Rechtsanwältin, Senior Associate
Out-Law News | 10 Mar 2008 | 3:04 pm | 2 min. read
Fox News, the cable television news channel of Rupert Murdoch-controlled News Corporation, announced its intention to launch a business news channel on 8 February 2007.
On that same day Worldwide Directory Services (WDS) registered the domain name foxbusinessnetwork.com. But because Fox News did not register any trade marks for the term 'Fox business network' until 16th July that year it was not entitled to force the handover of the address.

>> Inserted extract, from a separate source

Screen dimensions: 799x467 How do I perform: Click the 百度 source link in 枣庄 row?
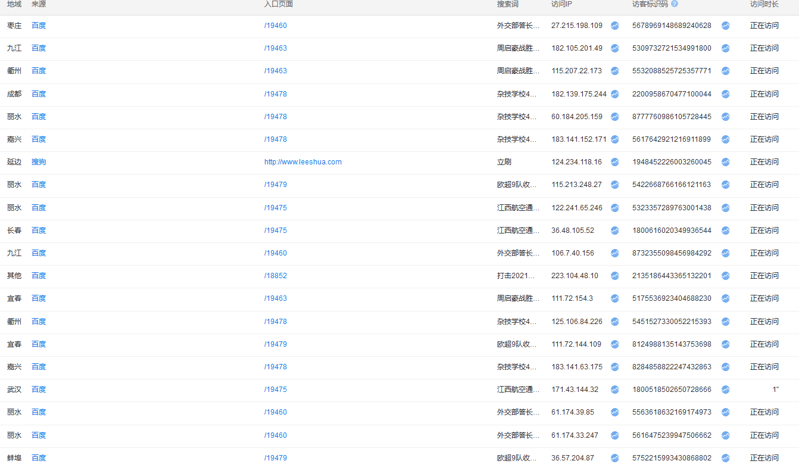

The World Intellectual Property Organisation (WIPO) arbitrates in many disputes over domain names and can order their transfer if three conditions are met. The name must be identical or confusingly similar to a trade or service mark held by the person who wants to gain control of it, the person holding the domain name must have no rights in it, and the domain name must be registered and used in bad faith.
All three of these conditions must be met if a name is to be transferred, and Fox failed to meet the second.
Rupert Murdoch announced the long-rumoured creation of a business channel on 8th February 2007, and WDS registered the address that day. Fox did not register any trade marks in relation to it, though, until 22 February, and those marks were for Fox Business Channel. It took until 16th July for it to register three marks in relation to Fox Business Network.
Fox argued that the registration of the name was designed to create a likelihood of confusion from which WDS would benefit. It also said that WDS had contacted it and offered to sell the domain for $50,000.
WDS claimed that it had been publishing web pages using the term 'fox business network' since 2002, and that the 'fox' in question referred to its president's nickname, which it said was 'the British fox'.
WDS said that it did not know until August 2007 of Fox's intention to create a business channel. It said that it had approached Fox about the domain name in order to "discuss strategies to avoid confusion or infringement," according to its submission to the WIPO arbitrator. "As part of that conversation, [WDS] revealed that the cost to develop its Fox Business Network had been $50,000. [WDS] did not intend to use [Fox's] 'fox' mark to attract internet users for commercial gain."
The arbitration panel said that it could not rule that WDS had acted improperly in its registration of the address.
"[Fox] infers from the timing of the Domain Name registration and [WDS]'s subsequent telephone call in August 2007, that [it] registered the Domain Name not in furtherance of a legitimate business activity but only because the Domain Name might be confused with [Fox]'s proposed business channel," said the ruling. "While [WDS]'s hasty domain name registration after the …announcement in February 2007 is suspicious (and not adequately explained by [it]), this action might just as well be attributed to an effort to protect a name, 'Fox Business Network,' that [WDS] had been using before [Fox] announced its own intentions to use a similar name (“Fox Business Channel”)."
The arbitration panel did say, though, that since it cannot call witnesses or force the discovery of evidence a WIPO hearing is not the best place to settle disputes such as that over the telephone call in which Fox said WDS asked for $50,000 for the domain name. It said that a court would be a better location for that dispute.
It said that on the evidence presented to it, it found "sufficient plausible evidence" that WDS did actually use the name 'fox business network' in business, and that therefore the domain should stay with it.